After Ukraine and Belarus, it appears that Putinism’s meaning finally began to crystallize. It started to tally up more and more “victims” of state repression–Mikhail Khodorkovsky, Garry Kasparov, Aleksander Litvinenko, and Anna Politkovskaya. Virtually unknown and rather unscrupulous Russians were suddenly transformed into the mujahedin of Russian democracy. More and more often Anglophone columnists saw in Putin an echo of Stalinism or a Tsarist redux complete with its own slick image, mechanisms of repression, control, chauvinism, and cult of personality. To suggest otherwise was to either come off as a lunatic, a heretic in the global democratic faith, or a practitioner in the amorality of relativism.

By February 2007, Putinism as a metonym for neo- or quasi- Stalinism was all but complete. This is best seen in the historical broad strokes Arnold Beichman painted Putinism. Beichman, a research fellow at that bunker of anti-communist holy warriors, the Hoover Institution, wrote in the Washington Times that “Putinism in the 21st century has become as significant a watchword as Stalinism was in the 20th” (2/06/07). And to think George Will sounded like a nutjob. Still, Putin as Stalin is conventional wisdom now. A LexisNexis search shows that Putin and Stalin appear in the same sentence in major English language newspapers 1,237 times. 274 of those were in 2007 alone.
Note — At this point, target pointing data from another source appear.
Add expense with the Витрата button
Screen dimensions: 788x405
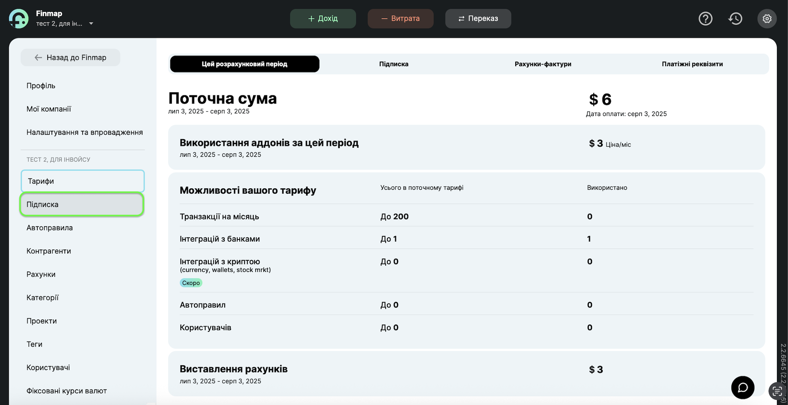[400, 18]
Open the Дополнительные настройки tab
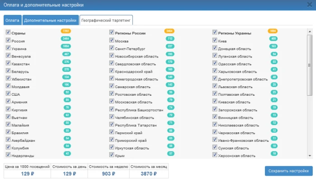The height and width of the screenshot is (182, 316). (50, 20)
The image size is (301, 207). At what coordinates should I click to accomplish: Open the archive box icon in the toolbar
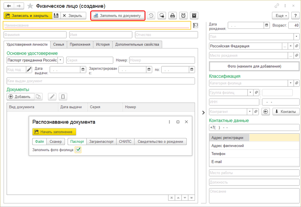pyautogui.click(x=194, y=16)
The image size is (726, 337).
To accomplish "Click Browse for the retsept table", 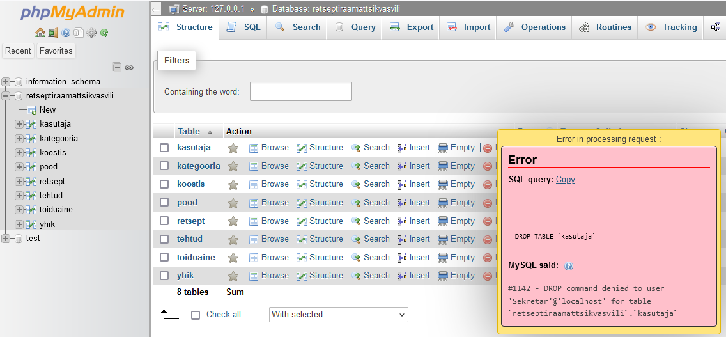I will pyautogui.click(x=268, y=221).
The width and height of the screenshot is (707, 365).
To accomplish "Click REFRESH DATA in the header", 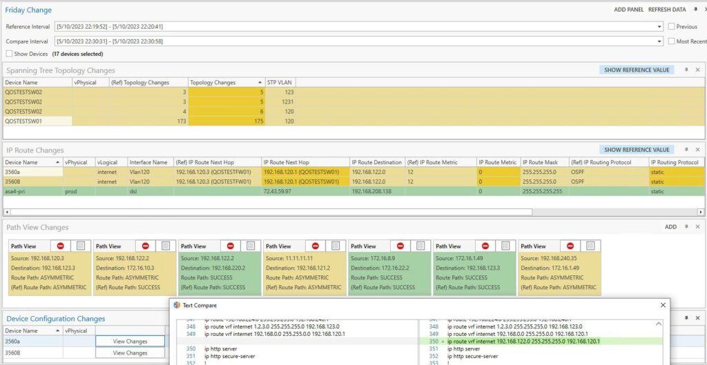I will [x=667, y=10].
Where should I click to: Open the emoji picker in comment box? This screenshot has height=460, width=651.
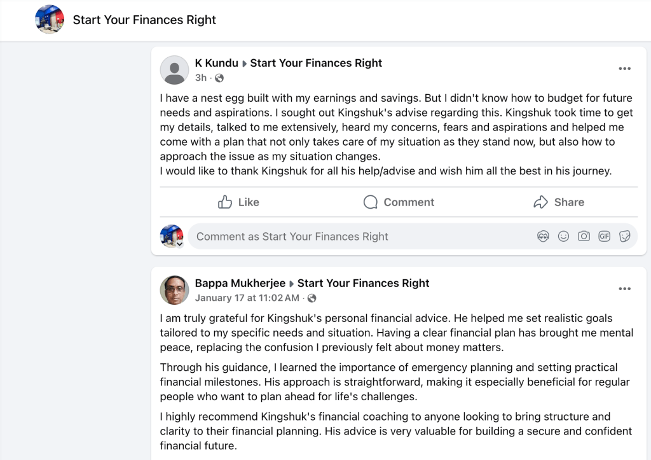pos(563,237)
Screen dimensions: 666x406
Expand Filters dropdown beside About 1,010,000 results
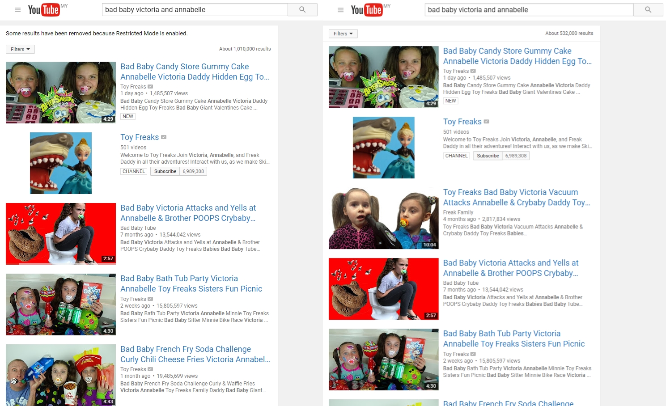pos(20,49)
What can be made of this journey of Putinism from a mantra for a strong Russian, anti-corruption state, to a inherent contradiction of the free flow of capital, to a symbol of an anti-democratic, nationalist, and imperialistic system run by a cabal of chekisty, to finally end up nothing more than a postmodernized Stalinism?
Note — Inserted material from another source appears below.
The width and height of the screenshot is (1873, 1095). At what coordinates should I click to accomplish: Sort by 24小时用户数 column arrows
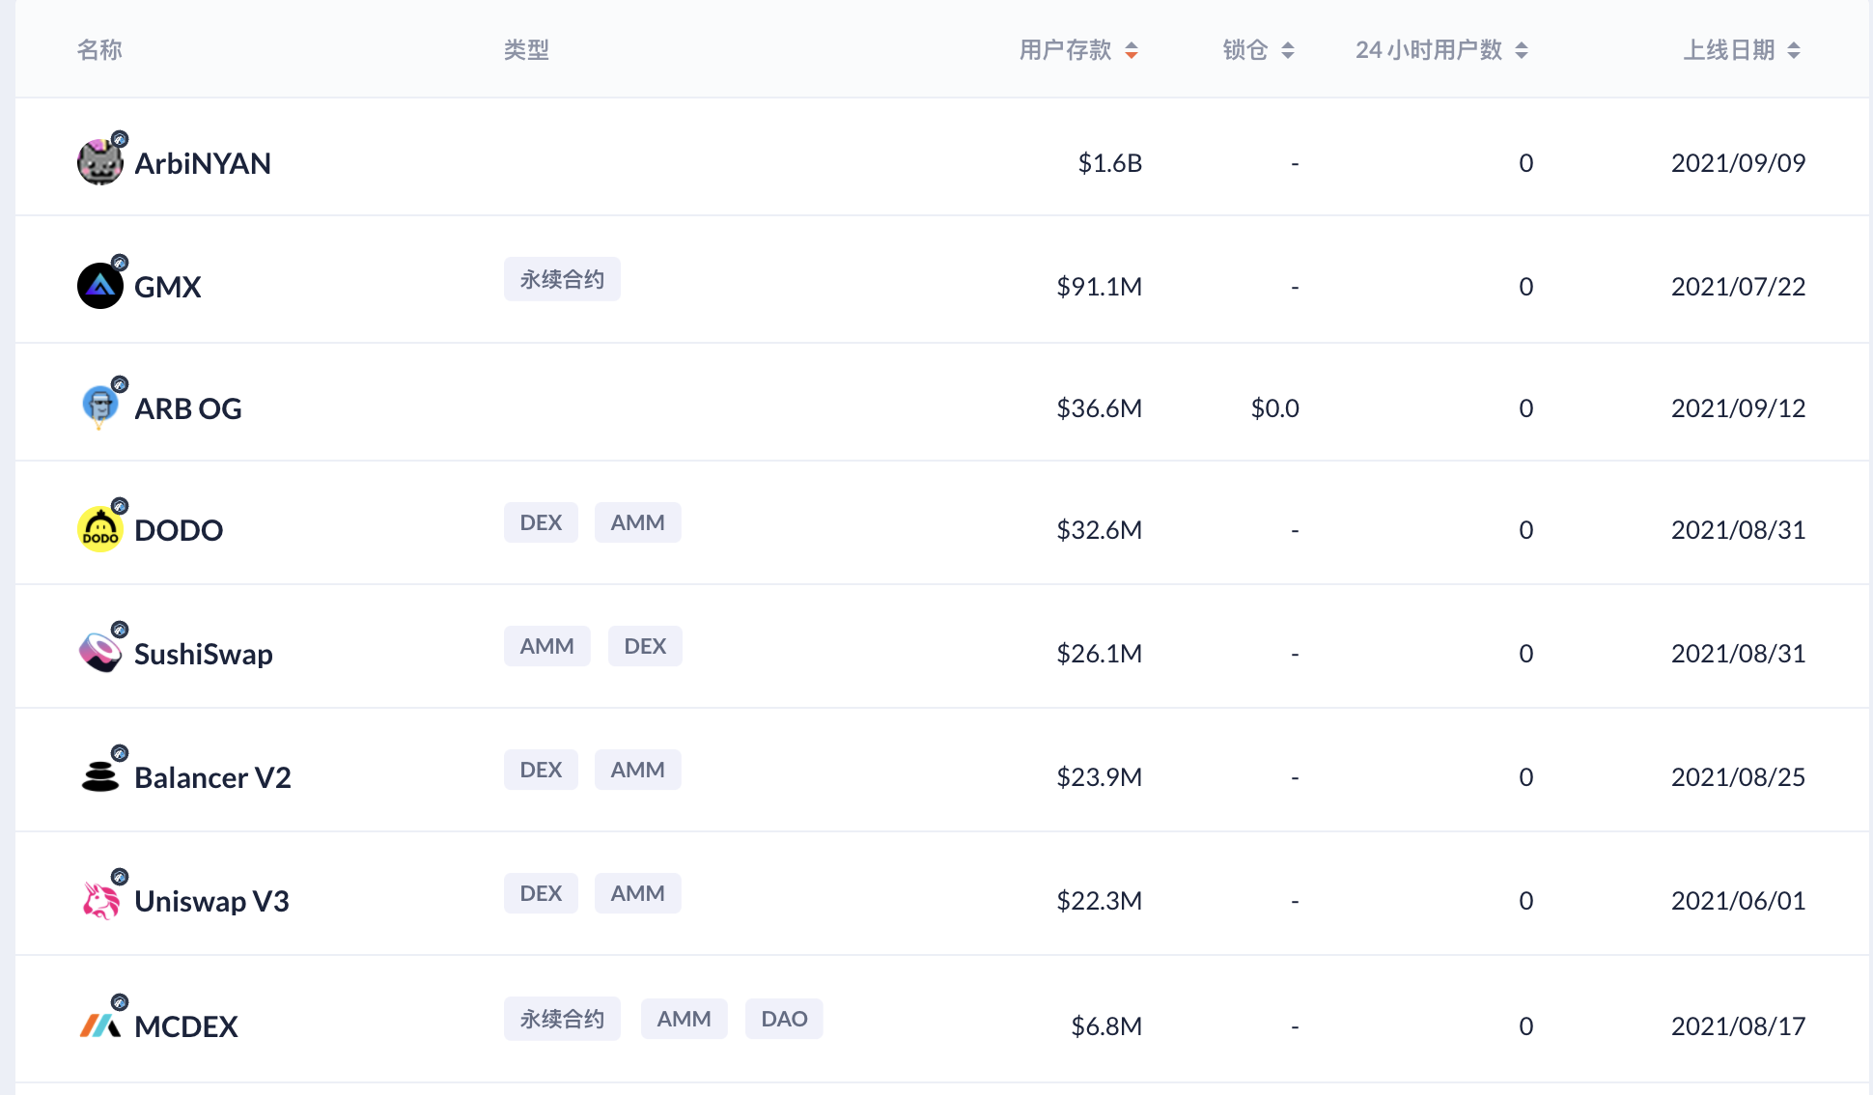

There is something deifying yet damning about turning a person into an “-ism.” Many of the “-isms” connected with personalities are often ascribed by both critics or adherents. Never does the person prefacing the “-ism” make the egotistical jump to being an ideological adherent to himself. For better or for worse, this is left to others. For example, Lazar Kaganovich coined “Stalinism” in praise of the vodzh’, though Stalin himself would have simply called himself a disciple of Lenin. Marx denied that he was ever a “Marxist.” Lenin never said he was a Leninist. The same goes for Trotsky and Trotskyism. Joseph Goebbels often spoke of Hitlerism, though it is doubtful that Hitler ever referred to himself as its proponent. Reaganism was coined by Reagan’s critics in the New Republic in 1971. It’s difficult to exactly pin down when Gaullism was first uttered, but since then it has been and continues to be a staple in French politics. I doubt de Gaulle ever referred to himself as a Gaullist. And finally as shown above, Putinism was coined in 2000, but one can’t imagine Putin or any of his lieutenants calling themselves adherents of Putinism. But you never know. Maybe they will someday.
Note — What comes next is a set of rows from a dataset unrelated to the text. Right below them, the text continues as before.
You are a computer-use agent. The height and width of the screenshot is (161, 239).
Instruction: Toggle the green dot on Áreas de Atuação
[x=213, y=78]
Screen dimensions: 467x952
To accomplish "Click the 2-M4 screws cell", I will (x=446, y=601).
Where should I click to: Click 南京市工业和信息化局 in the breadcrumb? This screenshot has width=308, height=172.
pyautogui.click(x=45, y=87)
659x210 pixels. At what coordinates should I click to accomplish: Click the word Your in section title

One thing is clear about the origin of Putinism is that at least in the Anglophone world, we can mostly thank American conservatives for its existence. The question, though, is why Putin’s name got an “-ism” attached to it at all. Is it because Putinism really is an ideology? Is it really a means of governance? Or is it merely an empty signifier to neatly wrap every criticism of Putin into a nice package? Whatever it is, one thing’s for sure. What stands for a term of analysis often masks the political positions and assumptions behind its use. And in our mostly post-ideological world, attaching “-ism” to a name proves to be an effective method of damnation. For the ominous “-ism,” especially in the American mind, resurrects the dark terrors of the past and reinscribes them into our understanding of present and, subsequently, the future.